Activist Group Says They'll Continue to Fight Bills in Legislature
As local lawmakers consider two bills that some say target undocumented immigrants, the local activist group Voces de la Frontera is laying out its plan for 2016.
The group says their goal is to keep families together and immigrants safe. They say they will fight three bills proposed at the state capitol.
Assembly Bill 450 would require law enforcement to report undocumented immigrants charged with a crime to federal authorities. Republican John Spiros introduced bill 450 on Wednesday. He says it is supposed to put an end to sanctuary cities and make cities safer. Critics argue it could actually make it harder for police to do their jobs if people are afraid to call police for fear of being arrested. Spiros said at a public hearing Wednesday that the bill is not "anti-immigrant. Senate Bill 533 would block town and counties from issuing photo ID's. A public hearing for that bill is set for Tuesday afternoon at the Capitol. The group says they're also against a car-impound bill introduced by Representative Joe Sanfelippo.
At the assembly meeting held at the Ascension Lutheran Church in Milwaukee Saturday, talking about their struggle left some members in tears.

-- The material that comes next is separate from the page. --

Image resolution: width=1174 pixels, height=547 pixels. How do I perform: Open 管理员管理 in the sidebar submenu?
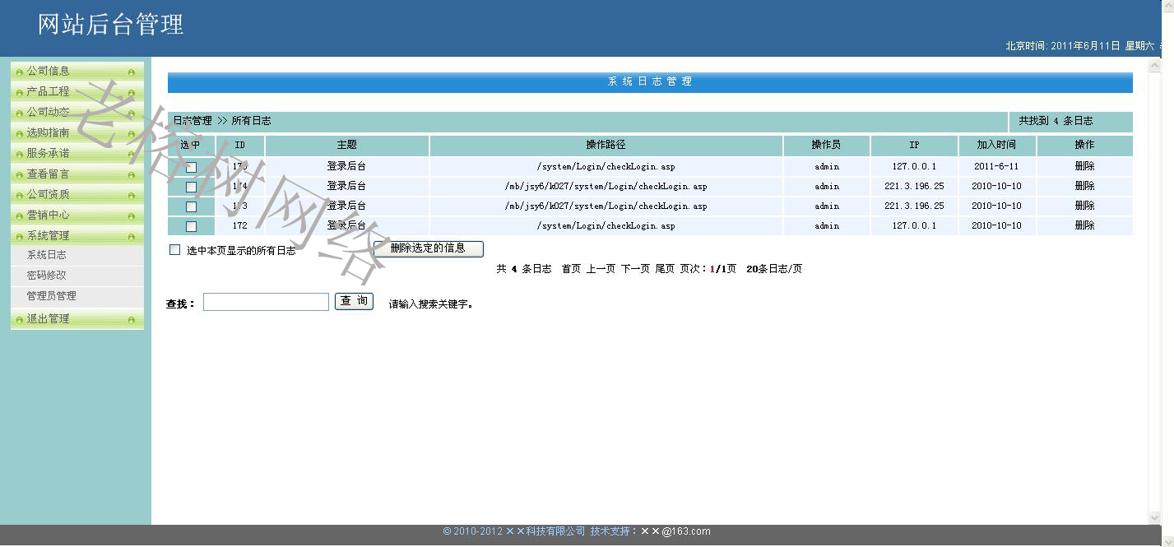pyautogui.click(x=51, y=296)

"He is a very strong man, and he said I know that strong men don't cry, but recounting how his wife had a very dangerous birth where he almost lost her and the baby..." said Christine Neumann-Ortiz, the Executive Director of Voces de la Frontera.
Neumann-Ortiz was translating an account at the assembly by Jose Flores. Flores and others at the assembly addressed the audience in Spanish. Flores explained an emotional story about a struggle he had where being undocumented him put his family in danger.

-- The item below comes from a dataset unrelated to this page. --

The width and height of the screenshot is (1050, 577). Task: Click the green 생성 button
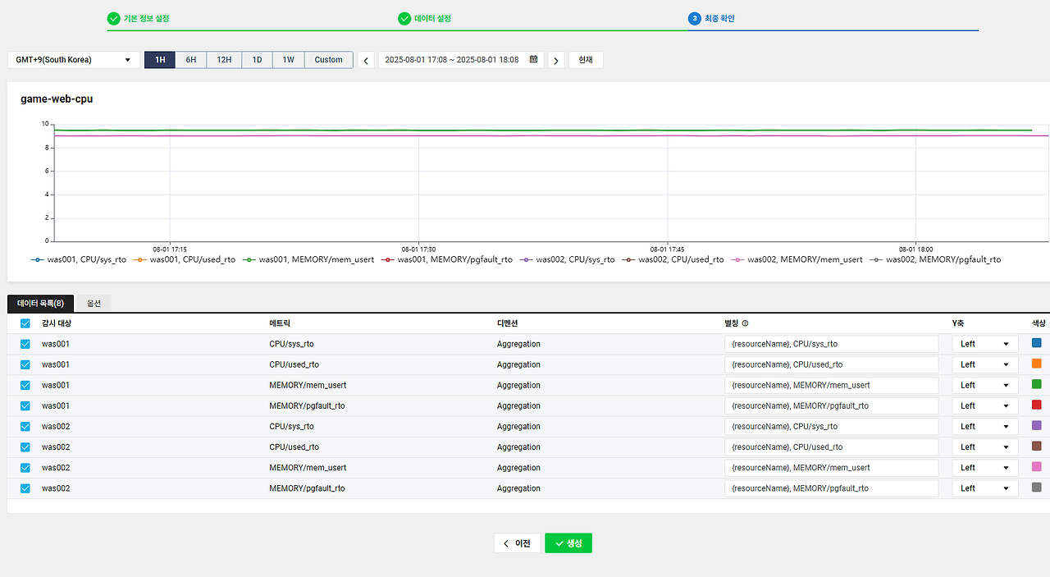tap(568, 543)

"After the operation she needed pain medication, and they were not able to get the pain medication because of him and her not having legal status in this country despite living here for over a decade," said Neumann-Ortiz as she continued to account Flores' story.
Flores has already gained national attention in the media, when he and his daughter, Leslie, confronted Governor Scott Walker on the campaign trail in July. Thirteen-year-old Leslie asked Walker why he was blocking DAPA and tearing her family apart.
Flores said Leslie is always with him in his fight.
"She knows what's going on. She knows I qualify for DAPA and DACA, daca and she fights for us and other immigrant people too," said Flores.
"The importance to continue in the struggle -- that's what he told his three-year-old and his eleven-year-old when he cried; that he felt that frustration to not be able to help his wife and his newborn baby. That this is why we fight," said Neumann-Ortiz.